Gun Control
Gun Control, by Robert Kukla, Harrisburg, Pa.: Stackpole Books, 1973, 448 pp., $8.95.
Gun Control is a National Rifle Association's-eye view of recent efforts to eliminate private firearms ownership in America. Author Robert J. Kukla, an NRA Director, is largely successful in his attempts to provide an extensively documented, roughly chronological record of antigun activities and legislation and to argue that the present intent of antigun forces is, indeed, to disarm the American people.
Gun Control covers, in detail, the period from 1963, and the attempts by the late Senator Thomas Dodd to control mailorder handgun sales, through the passage of the euphemistically titled "Omnibus Crime Control and Safe Streets Act of 1968" and, finally, the Gun Control Act of 1968. Kukla's tale of legislative maneuverings and compromise will scarcely surprise today's Watergate-jaded public. But perceptive readers will be appalled at what passes for principled argument, and at the lack of any clear conception of what is at stake in the gun control controversy—on both sides.
An impressive collection of statements (one wants to say "threats") from the ACLU, Franklin E. Zimring (coauthor of the antigun "Bible," Firearms and Violence in American Life), Carl Bakal, Sen.

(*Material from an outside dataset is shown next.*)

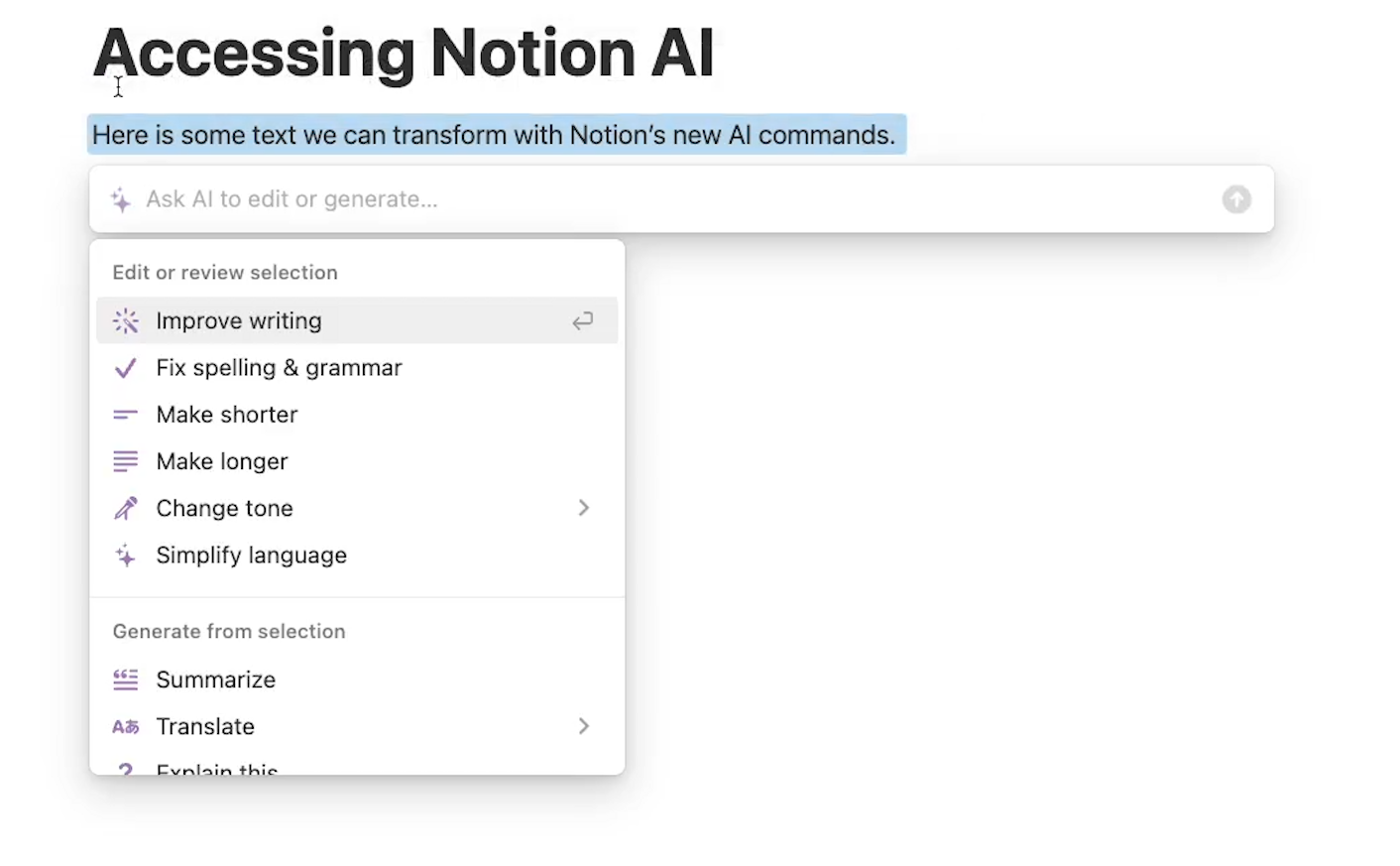This screenshot has width=1400, height=866.
Task: Click the short-lines icon beside Make shorter
Action: click(x=126, y=414)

Edward M. Kennedy, the Illinois Democratic Party, the New Republic, and the National Commission on Reform of Federal Criminal Laws (established by Congress during the Johnson administration) thoroughly establishes Kukla's second point. His lesson is clear: we should pay attention to those who say they will disarm us. They mean it.

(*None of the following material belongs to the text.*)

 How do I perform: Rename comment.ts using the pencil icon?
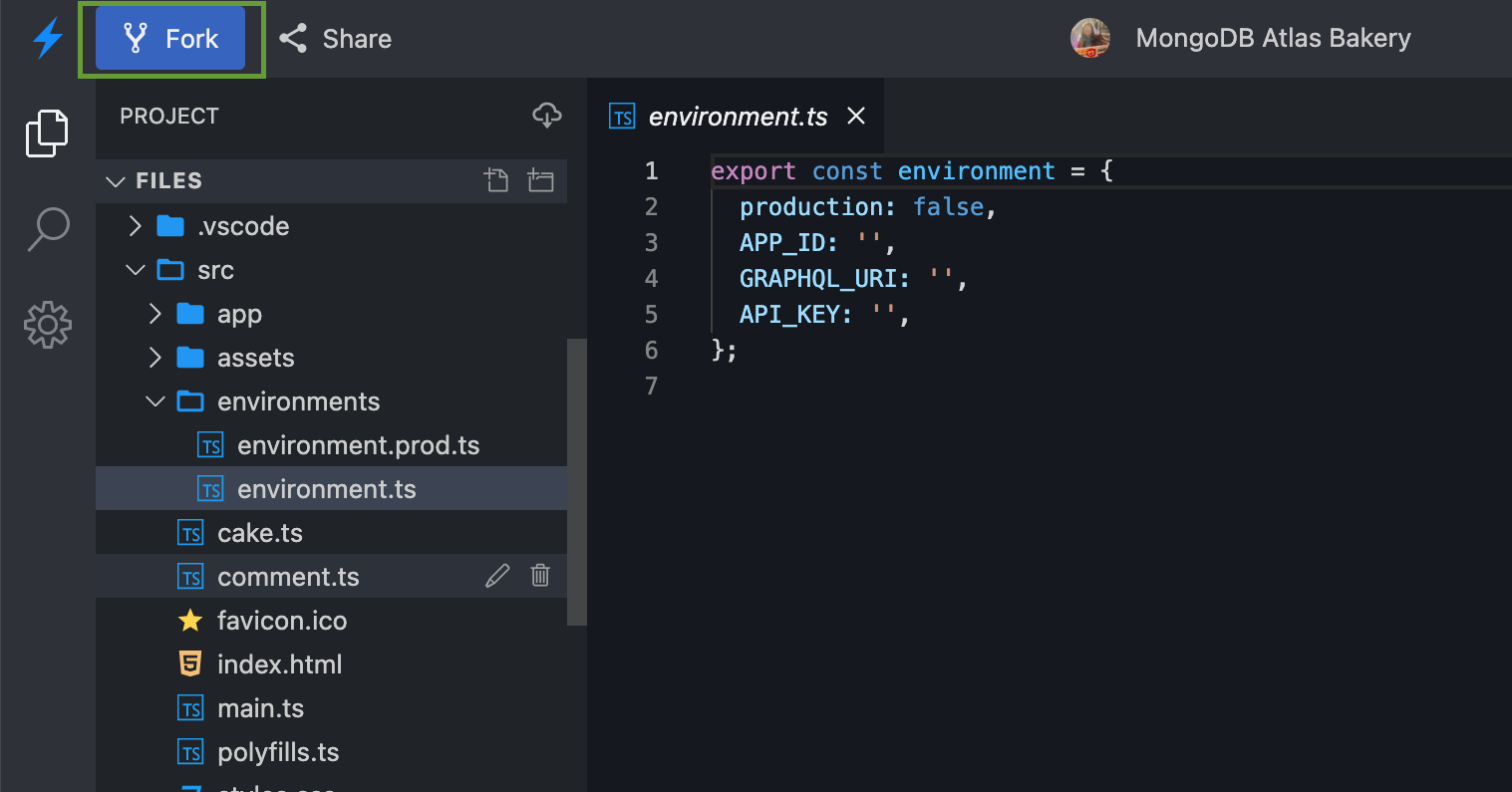pos(497,576)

However, the book is badly flawed. It sprawls, but this may be due more to the nature of the subject than to the author's style. Libertarians may well find Kukla's repetitious right-wing sermonizing tiresome. Moreover, Gun Control has no table of contents, and the index is hopelessly inadequate.
Because of its rambling structure, Gun Control is hard to summarize. It is nevertheless valuable for the light it sheds on the activities and motivations of both sides, and offers many insights of interest to libertarians.

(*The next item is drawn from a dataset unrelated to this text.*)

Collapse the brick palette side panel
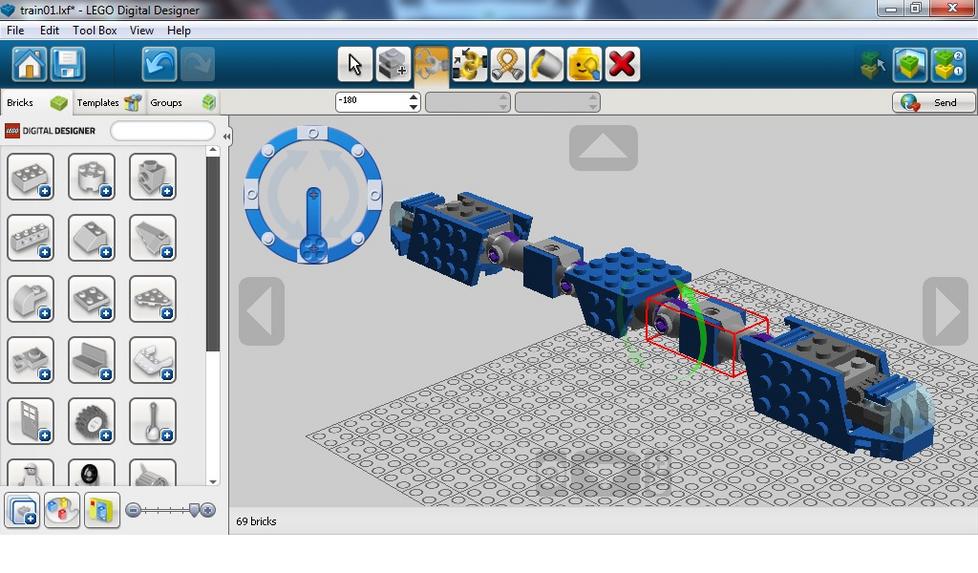The image size is (978, 573). 227,135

One of the most interesting of the latter is the role played by the domestic firearms industry in antigun legislation. More than a few bills (some passed, some not) have offered market protection against imported arms. U.S. manufacturers have frequently and unobtrusively supported these bills, while touting "America's armed heritage" in their advertisements. The 1968 Omnibus Crime Control and Gun Control Acts, whose anti-imports resulted largely from industry support for earlier bills, has made life difficult for such large and reputable import firms as Browning and Walther, and likely impossible for some smaller firms. (Farewell to the fine little Walther PPK, the favorite of Ian Fleming's "James Bond." The PPK fell victim to dimensional requirements promulgated by the IRS which was designated by Congress to interpret and enforce the 1968 Acts.) Kukla reports these political activities of the domestic firearms manufacturers without comment, appearing to see no harm in them.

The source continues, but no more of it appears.